Her impulse was to tell the truth, and so for ever have her conscience clear, for there would never be any more need for secrecy. The wheel of understanding between Eglington and herself had come full circle, and there was an end. But to tell the truth would be to wound her father, to vex him against Eglington even as he had never yet been vexed. Besides, it was hard, while Eglington was there, to tell what, after all, was the sole affair of her own life. In one literal sense, Eglington was not guilty of deceit. Never in so many words had he said to her: "I love you;" never had he made any promise to her or exacted one; he had done no more than lure her to feel one thing, and then to call it another thing. Also there was no direct and vital injury, for she had never loved him; though how far she had travelled towards that land of light and trial she could never now declare. These thoughts flashed through her mind as she stood looking at her father. Her tongue seemed imprisoned, yet her soft and candid eyes conquered the austerity in the old man's gaze.

Eglington spoke for her.

"Permit me to answer, neighbour," he said. "I wished to speak with your daughter, because I am to be married soon, and my wife will, at intervals, come here to live. I wished that she should not be shunned by you and yours as I have been. She would not understand, as I do not. Yours is a constant call to war, while all your religion is an appeal for peace. I wished to ask your daughter to influence you to make it possible for me and mine to live in friendship among you. My wife will have some claims upon you. Her mother was an American, of a Quaker family from Derbyshire. She has done nothing to merit your aversion."

Faith listened astonished and baffled. Nothing of this had he said to her. Had he meant to say it to her? Had it been in his mind? Or was it only a swift adaptation to circumstances, an adroit means of working upon the sympathies of her father, who, she could see, was in a quandary? Eglington had indeed touched the old man as he had not been touched in thirty years and more by one of his name. For a moment the insinuating quality of the appeal submerged the fixed idea in a mind to which the name of Eglington was anathema.

Eglington saw his advantage. He had felt his way carefully, and he pursued it quickly. "For the rest, your daughter asked what I was ready to offer--such help as, in my new official position, I can give to Claridge Pasha in Egypt. As a neighbour, as Minister in the Government, I will do what I can to aid him."

Silent and embarrassed, the old man tried to find his way. Presently he said tentatively: "David Claridge has a title to the esteem of all civilised people." Eglington was quick with his reply. "If he succeeds, his title will become a concrete fact. There is no honour the Crown would not confer for such remarkable service."

The other's face darkened. "I did not speak, I did not think, of handles to his name. I find no good in them, but only means for deceiving and deluding the world. Such honours as might make him baronet, or duke, would add not a cubit to his stature. If he had such a thing by right" --his voice hardened, his eyes grew angry once again--"I would wish it sunk into the sea."

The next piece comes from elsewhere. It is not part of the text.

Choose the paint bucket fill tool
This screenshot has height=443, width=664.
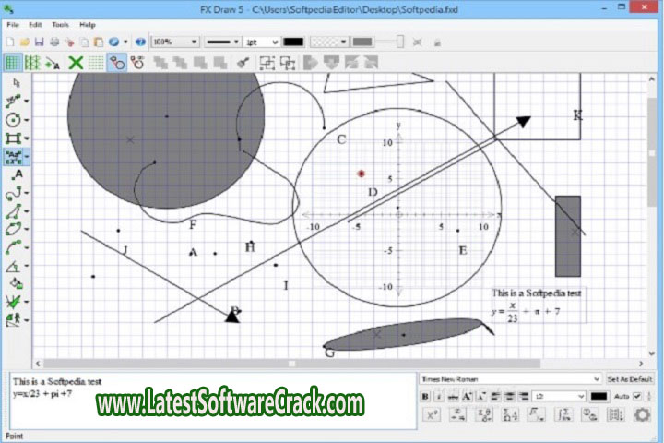[x=14, y=283]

"You are hard on us, sir, who did not give ourselves our titles, but took them with our birth as a matter of course. There was nothing inspiring in them. We became at once distinguished and respectable by patent."

He laughed good-humouredly. Then suddenly he changed, and his eyes took on a far-off look which Faith had seen so often in the eyes of David, but in David's more intense and meaning, and so different. With what deftness and diplomacy had he worked upon her father! He had crossed a stream which seemed impassable by adroit, insincere diplomacy.

She saw that it was time to go, while yet Eglington's disparagement of rank and aristocracy was ringing in the old man's ears; though she knew there was nothing in Eglington's equipment he valued more than his title and the place it gave him. Grateful, however, for his successful intervention, Faith now held out her hand.

"I must take my father away, or it will be sunset before we reach the Meeting-house," she said. "Goodbye-friend," she added gently.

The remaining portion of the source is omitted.